The data
China’s most important annual political event, the Two Sessions, concluded March 15 (see our March 15 Tip Sheet), and search giant Baidu is exploring the meetings through the lens of big data.
In a recent report, Baidu looks at keywords used by China’s political leadership during the Two Sessions, and cross-references them with Baidu searches for those terms over the same time period, ranking them by search popularity. The higher the rank, the more searches were performed.
The 2019 winner? “5G”, which was searched 162,332 times during the meetings.
The report also compares data across four previous years, beginning in 2014, providing a snapshot of hot-button topics du jour. Some of these keywords, like the “Three Stricts and Three Honests“, a 2014 initiative “aimed at improving the ethical conduct of Party officials”, have fallen off the rankings. Meanwhile several tech-related keywords like “5G” and “artificial intelligence,” have risen into the public consciousness over the last couple of years.
Rank | 2014 | 2016 | 2018 | 2019 |
---|---|---|---|---|
1 | Three Stricts and Three Honests | 13th Five-year Plan | Blockchain | 5G |
2 | Travel | Supply-side Structural Reform | Belt and Road | Mobile number portability |
3 | Open deposit interest rate | Internet | Amending the constitution | Belt and Road |
4 | The Chinese dream | Social insurance | Artificial intelligence | Big data |
5 | Socialist core values | Belt and Road | Reform and opening up | Artificial intelligence |
6 | Internet finance | Oil prices | Greater Bay Area | Three Critical Battles |
7 | People’s livelihood | Social security | Internet finance | Greater Bay Area |
8 | Agriculture | New energy vehicles | Fuxing high-speed train | Blockchain |
9 | New energy vehicles | Virtual reality | Supply-side structural reform | Property tax |
10 | Government car use reform | Left-behind children | Food safety | The Yangtze River Delta Integration Plan |
11 | Free trade zone | Food safety | Sharing economy | Preschool |
12 | Environmental protection | Medical insurance | Rural revitalization | Rural revitalization |
13 | Pension system unification | SOE reform | Comprehensive strict Party governance | Foreign investment law |
14 | Family planning | Rural ecommerce | Industrial internet | Targeted poverty alleviation |
15 | Combating corruption | Environmental protection | Poverty alleviation | Food safety |
16 | The Three Public Expenditures | Sharing economy | State institutional reform | Individual income tax threshold |
17 | New urbanization | Rule of law | Production safety | Tax and fee cuts |
18 | New energy | Military reform | Environmental protection | Internet + |
19 | SOE reform | Chinese stocks | Rule of law | Poverty alleviation |
20 | Counter-terrorism | Mass entrepreneurship | Sci-tech innovation | Small and micro-enterprises |
Why it matters
When the ballot box is unavailable as a platform for political expression, it can be difficult to get a read on which issues genuinely capture the public imagination. Big search data can offer one of the few unfiltered glimpses into which agenda items are perking up the public ear.
That said, “unfiltered” is a bit of a loaded term. For one thing, the numbers that Baidu is tossing out in this particular paper should be taken with a grain of salt. The report provides very little background on research methodology, and search term datasets are rarely this clean. Plus, the keyword rankings are in rather convenient alignment with what China’s political leadership would probably like the keyword rankings to be.
For another thing, we might suppose that the more frequently a keyword is repeated by top government officials, the more often it would be searched. So you’d need to compare the number of times a keyword appeared in political speeches against how many searches were performed in order to determine where public interest may be leading the political process, and vice versa.
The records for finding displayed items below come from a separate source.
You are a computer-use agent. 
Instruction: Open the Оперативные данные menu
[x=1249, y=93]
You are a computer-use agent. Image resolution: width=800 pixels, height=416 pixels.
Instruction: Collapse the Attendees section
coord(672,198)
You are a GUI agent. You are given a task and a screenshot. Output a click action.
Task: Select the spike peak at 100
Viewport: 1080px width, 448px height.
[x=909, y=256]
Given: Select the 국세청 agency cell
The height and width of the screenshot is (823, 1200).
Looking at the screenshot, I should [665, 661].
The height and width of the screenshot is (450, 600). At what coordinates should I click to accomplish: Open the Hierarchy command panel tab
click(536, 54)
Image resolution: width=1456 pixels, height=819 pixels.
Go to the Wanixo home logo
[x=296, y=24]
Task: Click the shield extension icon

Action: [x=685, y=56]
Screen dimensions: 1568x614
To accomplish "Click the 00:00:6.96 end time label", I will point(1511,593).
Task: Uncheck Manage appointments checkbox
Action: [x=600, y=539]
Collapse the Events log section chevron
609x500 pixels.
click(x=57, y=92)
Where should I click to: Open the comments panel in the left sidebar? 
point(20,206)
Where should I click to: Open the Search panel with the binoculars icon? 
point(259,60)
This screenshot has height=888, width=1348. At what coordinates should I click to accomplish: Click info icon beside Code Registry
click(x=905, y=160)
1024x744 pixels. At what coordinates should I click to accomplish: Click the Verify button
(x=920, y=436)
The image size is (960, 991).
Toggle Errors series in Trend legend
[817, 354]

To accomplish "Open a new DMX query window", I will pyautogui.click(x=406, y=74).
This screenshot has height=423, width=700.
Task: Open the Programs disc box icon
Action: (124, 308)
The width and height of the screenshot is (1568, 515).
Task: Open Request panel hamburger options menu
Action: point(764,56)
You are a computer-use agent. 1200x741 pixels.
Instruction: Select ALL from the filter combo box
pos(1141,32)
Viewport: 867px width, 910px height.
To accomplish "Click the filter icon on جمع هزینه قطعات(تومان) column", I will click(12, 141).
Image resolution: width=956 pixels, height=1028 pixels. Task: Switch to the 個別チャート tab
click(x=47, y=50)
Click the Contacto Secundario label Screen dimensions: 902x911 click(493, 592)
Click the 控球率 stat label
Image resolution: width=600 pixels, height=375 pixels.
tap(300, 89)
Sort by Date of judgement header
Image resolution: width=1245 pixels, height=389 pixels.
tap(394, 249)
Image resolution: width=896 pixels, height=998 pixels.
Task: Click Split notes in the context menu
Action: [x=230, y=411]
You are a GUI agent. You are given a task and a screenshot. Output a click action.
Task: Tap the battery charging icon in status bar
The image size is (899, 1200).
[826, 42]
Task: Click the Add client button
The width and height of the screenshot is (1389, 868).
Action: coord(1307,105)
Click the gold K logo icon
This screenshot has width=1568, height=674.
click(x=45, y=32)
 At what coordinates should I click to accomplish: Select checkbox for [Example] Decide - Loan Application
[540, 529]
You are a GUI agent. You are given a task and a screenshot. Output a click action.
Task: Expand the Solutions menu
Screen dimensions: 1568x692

But that doesn’t mean these Baidu metrics are useless. Anomalies still stand out. For example, “blockchain, ” which was the #1 most searched term in 2018, received three to four times the number of searches than the top-searched keywords in other years:
Year | Keyword | In Chinese | Search Index |
---|---|---|---|
2014 | Three Stricts and Three Honests | 三严三实 | 346,272 |
2016 | 13th Five-Year Plan | 十三五规划 | 283,242 |
2018 | Blockchain | 区块链 | 1,112,040 |
2019 | 5G | 5G | 162,332 |
The numbers also give us a little peek into the climate of public engagement. Search numbers in general dipped this year, with the top-ranked search garnering only 162,332 in 2019, down from 1,112,040 in 2018. That’s almost certainly because the 2018 Two Sessions was a blockbuster that announced a sweeping government restructuring and the removal of term limits on the presidency (see Trivium’s March 12, 2018, Tip Sheet). By contrast, 2019’s meetings were a snoozefest.
Ultimately, the bigger question isn’t about the numbers themselves, but who owns and interprets them. If Baidu is the gatekeeper of public opinion data, what is the company doing with it?